There are many apparent similarities between email lists and communities. For both, a core function is discussion. Topics are introduced, questions are asked, information is requested, and other participants respond. Users receive email updates of new postings in either real time or as a digest. Community platforms add new functions such as libraries, profiles, and discussion home pages that make it easy to find and read discussion threads. Some email list applications provide some of these features as well.
Upon closer examination, however, there are fundamental differences between an email list and a community.
Email lists tend to be formed around content while communities are formed around people. Content discussions in email lists can and do result in fostering relationships, particularly among frequent posters. Those relationships are a byproduct of the content discussion. Communities in contrast are formed around people and the interactions among those people may lead to content-oriented conversations. Content discussions are a byproduct of the relationships of the people. For example, in the personal arena, Facebook builds on personal relationships, modeled on the concept of friends. People share personal experiences and opinions that sometimes lead to more expansive content discussions. LinkedIn is also about relationships, modeled on the concept of professional contacts.
In contrast, many listservs – perhaps most, are topical. People join the list because they are interested in the topic and expect the topic to be the prime focus of discussions. Evidence of this are comments on lists about conversations drifting off-topic, something that never comes up in personal communities.
Organizations are drawn to the community model because it offers an opportunity for deeper relationships with members or donors. However, the migration of lists into community platforms may actually inhibit that goal by trying to transition a content-oriented group to a person-oriented community. Perhaps it would be better to keep these two functions separated, at least initially.

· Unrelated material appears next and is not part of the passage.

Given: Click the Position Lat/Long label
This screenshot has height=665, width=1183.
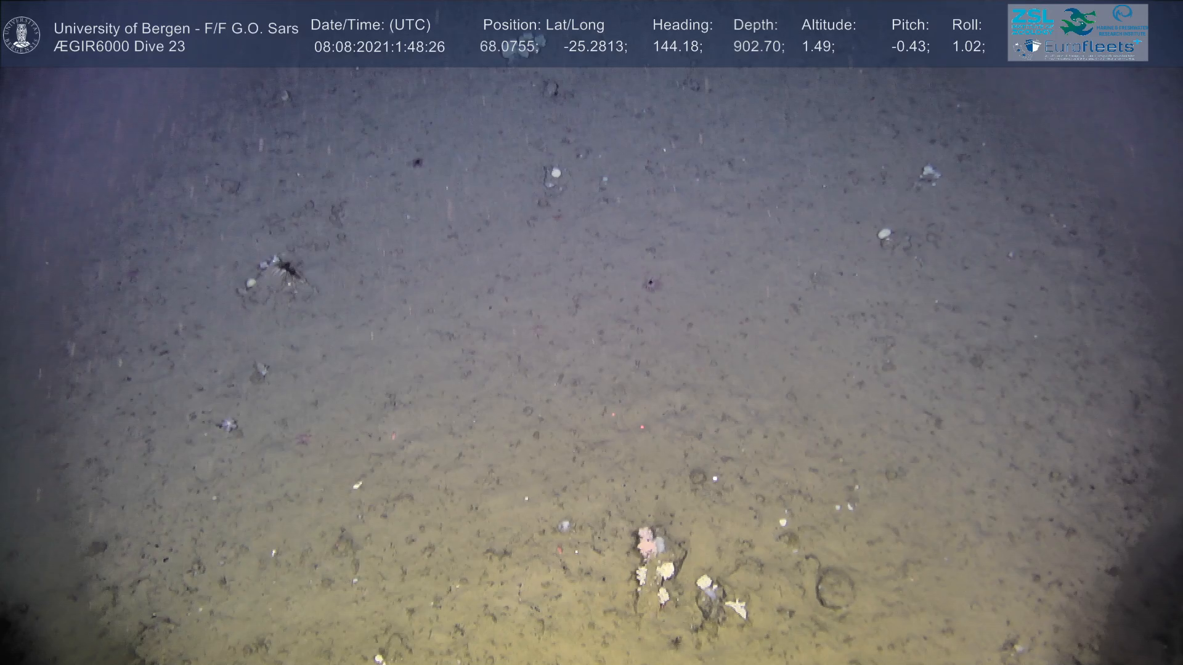Looking at the screenshot, I should (543, 25).
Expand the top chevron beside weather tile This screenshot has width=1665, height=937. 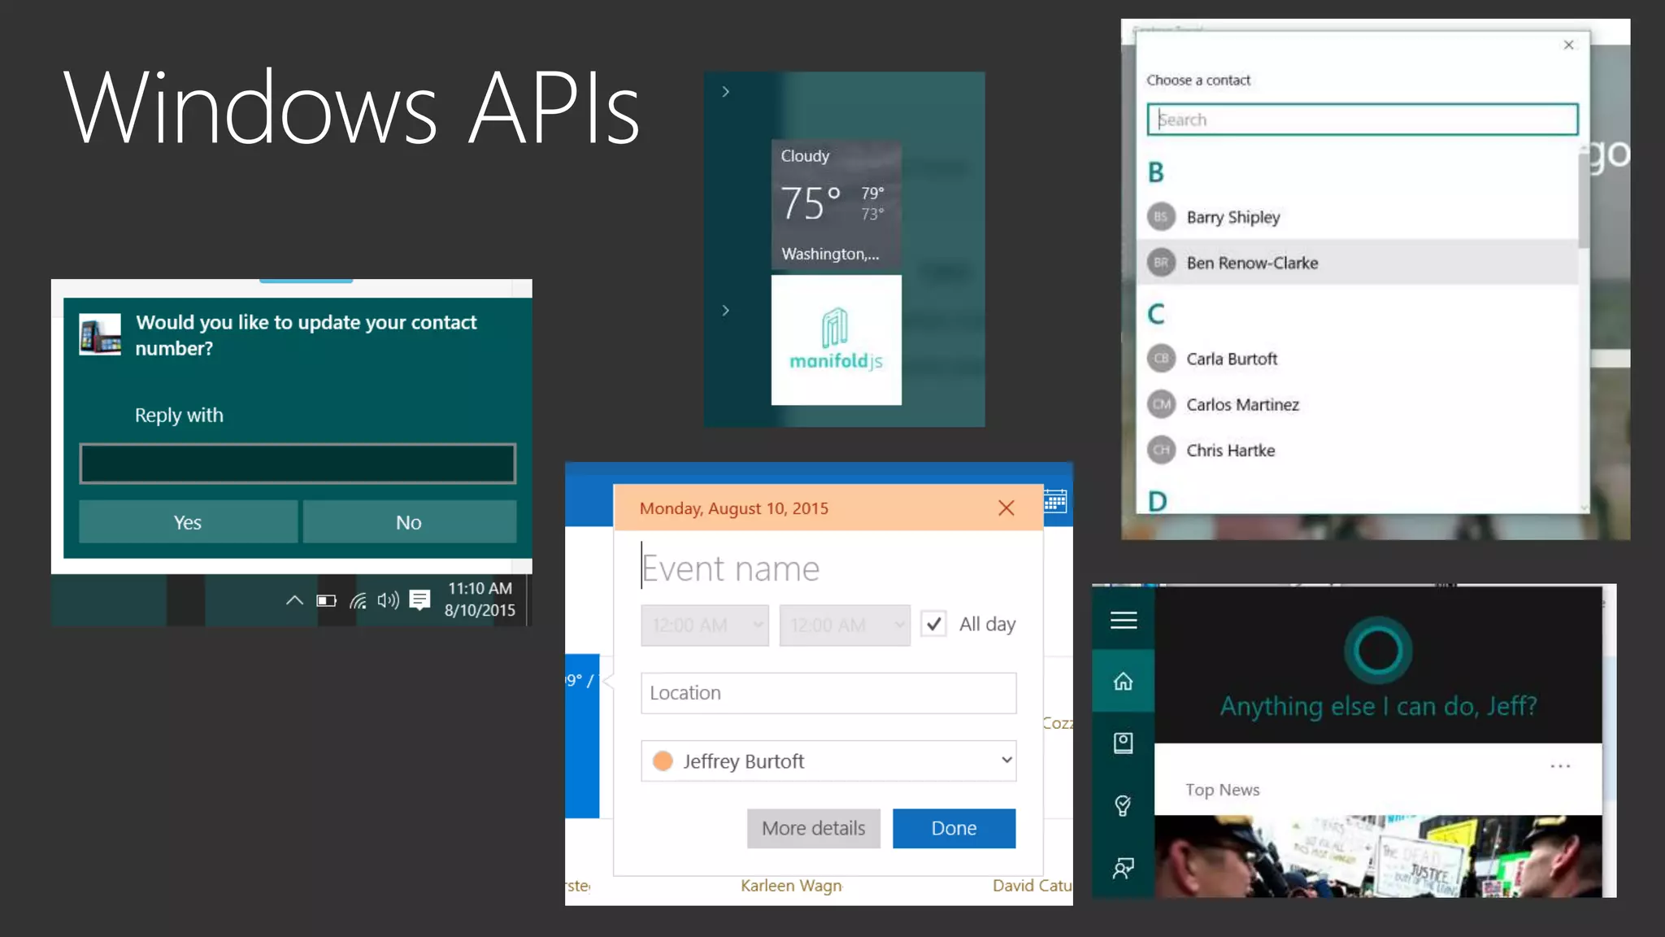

What are alternatives? From my vantage point, the development of models for professional or organizational communities is still in its infancy. One leading provider suggests establishing a new community of all members to help get the community ball rolling. Another possibility would be to create one or more new communities based on personal (or organizational) characteristics such as location, career stage, or volunteer activities. For most associations, chapters, regional and state affiliates have always had a vibrant local community, for example. Over time these communities of people might begin to absorb the content-oriented listservs.